O pedido de liminar foi apreciado e indeferido (fls. 310/311).
O autor popular interpôs agravo de instrumento contra a decisão que indeferiu seu pedido de liminar (fls. 314/365).
Foi juntada cópia da decisão do relator do agravo que tramitou no Egrégio Tribunal de Justiça, que afirmou não vislumbrar a presença de fumus boni iuris e do periculum in mora para ensejar o deferimento da liminar, e que manteve o seu indeferimento e requisitou informações ao juízo (fls. 370/371), que prestou as informações (fl. 376).
O Presidente da Comissão de Licitação n°001/2007, o Secretário Municipal de Políticas Urbanas – SMURBE e o Prefeito Municipal de Belo Horizonte à época apresentaram contestação, onde apresentaram preliminar de inexistência de lesividade ao patrimônio público, assim como preliminar de ausência de interesse difuso a ser protegido, uma vez que entenderam que haveria ocorrido a utilização da ação popular para persecução de interesses individuais.
Sustentaram que várias empresas foram habilitadas e passaram à próxima fase da licitação, e que o Município de Belo Horizonte apenas procurou alternativas para a destinação final de seus resíduos sólidos.
Afirmaram que após a decisão do Tribunal de Contas do Estado, o Município impetrou Mandado de segurança com pedido liminar de suspensão da decisão, que foi deferida pelo Desembargador Fernando Bráulio.
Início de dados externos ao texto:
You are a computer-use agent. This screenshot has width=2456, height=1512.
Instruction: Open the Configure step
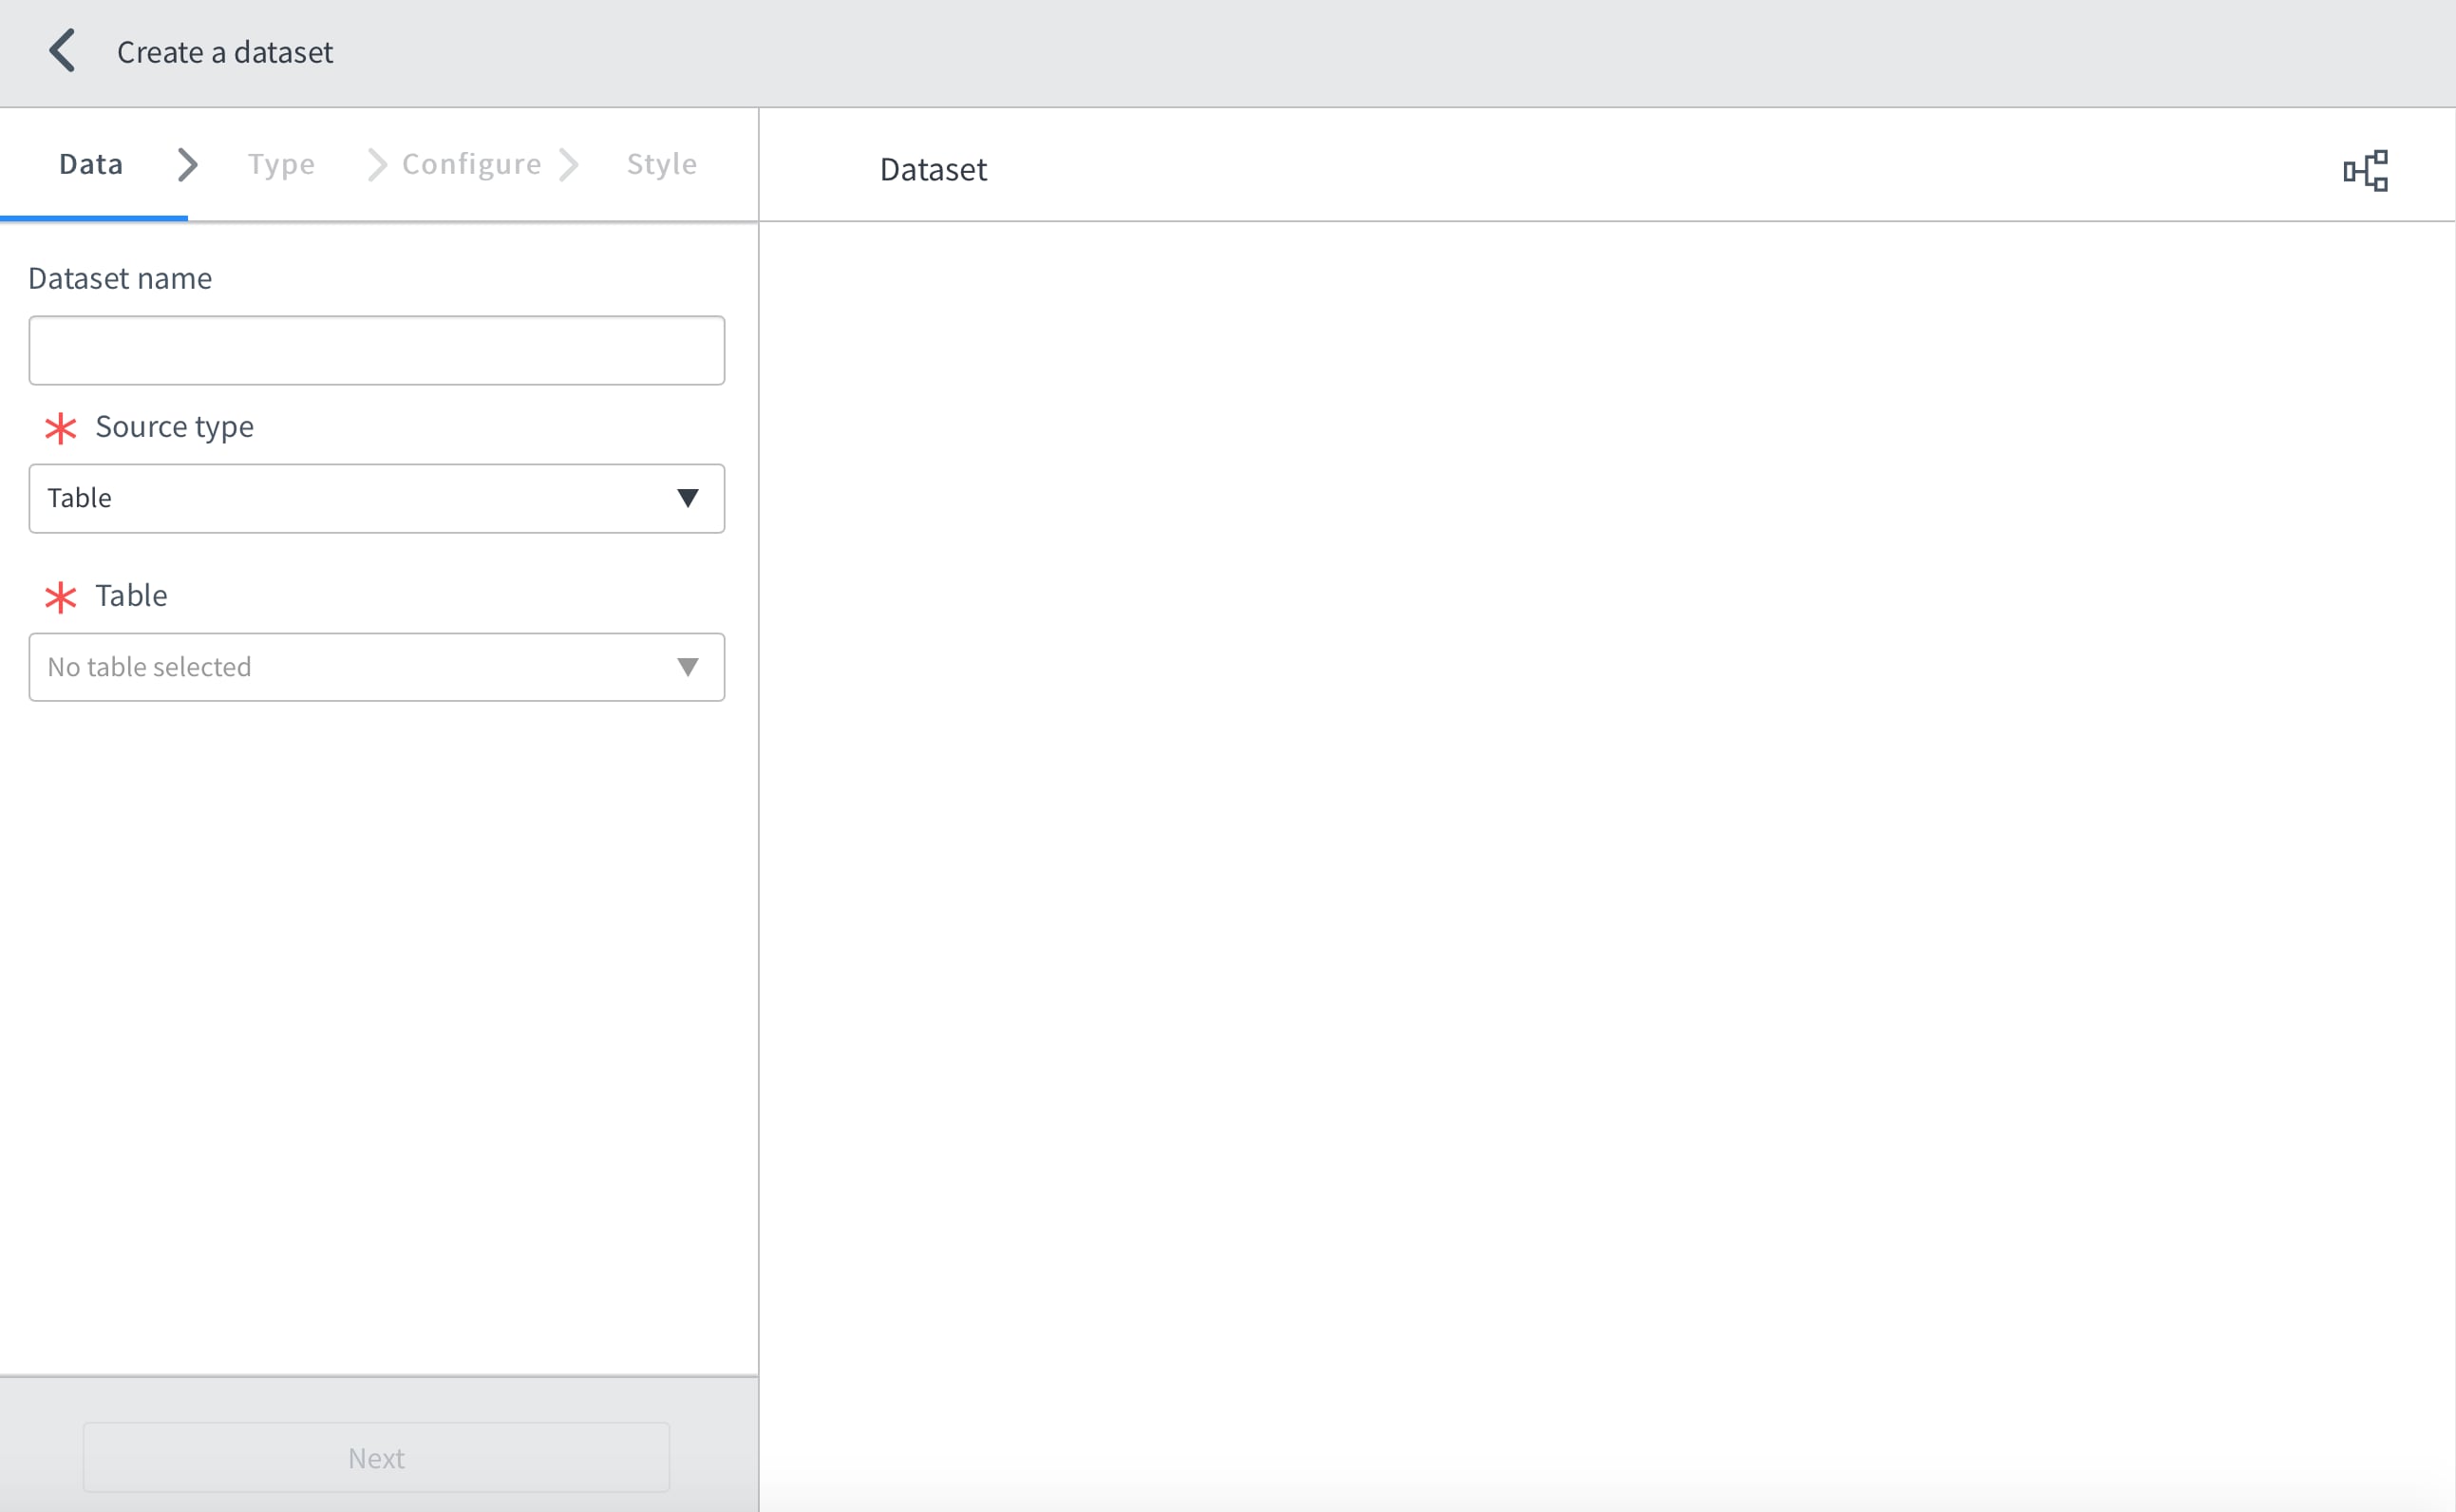(470, 164)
Explanaram sobre a legalidade do ato administrativo e impugnaram os demais argumentos do autor popular (377/386).
O Município de Belo Horizonte apresentou contestação, onde também apresentou preliminar de inexistência de lesividade ao patrimônio público, assim como preliminar de ausência de interesse difuso a ser protegido, uma vez que entendeu que haveria ocorrido a utilização da ação popular para a persecução de interesses individuais.
Sustentou que o Município de Belo Horizonte apenas procurou alternativas para a destinação final de seus resíduos sólidos, e impugnou os demais argumentos do requerente e juntou documentos (fls. 394/440).
O autor popular apresentou impugnação às contestações, onde impugnou as matérias preliminares, e alegou que existiria lesão ao Erário, e que os requeridos não teriam contestado todos os argumentos apresentados na inicial.
Afirmou o objeto da licitação n° 001/2007 foi dirigido para que a vitoriosa fosse a empresa Vital Engenharia Ambiental, pertencente ao Grupo Queiroz Galvão, e que a lesividade ao Erário foi tratada pelo Tribunal de Contas.
Impugnou o argumento dos requeridos sobre a ausência de interesse difuso, reiterou as ilicitudes existentes no referido edital e juntou documentos (fls. 442/458).
O Ministério Público pugnou pela intimação das partes para a especificação de provas (fl. 460).
O autor popular afirmou que não pretendia produzir mais provas (fl. 464).
Foi facultada às partes a apresentação de memoriais (fl. 466) e foi juntada cópia do acórdão que deu provimento ao recurso e deferiu a liminar, e determinou a suspensão da contratação (fls. 468/481).
O Município de Belo Horizonte apresentou memoriais (fls. 482/488).
O Ministério Público requereu a citação da Empresa vencedora Vital Engenharia Ambiental, do Grupo Queiroz Galvão, uma vez que a possível decisão favorável ao requerente incidiria em sua esfera jurídica e econômica (fls. 494/495).
O requerimento do Ministério Público sobre a citação da empresa vencedora da licitação foi deferido (fl. 499).
Vital Engenharia Ambiental S/A apresentou contestação, e apresentou preliminar da perda do objeto, uma vez que tendo em vista que o objeto da presente ação era a anulação do certame licitatório, não haveria dúvida de que o encerramento da licitação implicava na perda do objeto da demanda.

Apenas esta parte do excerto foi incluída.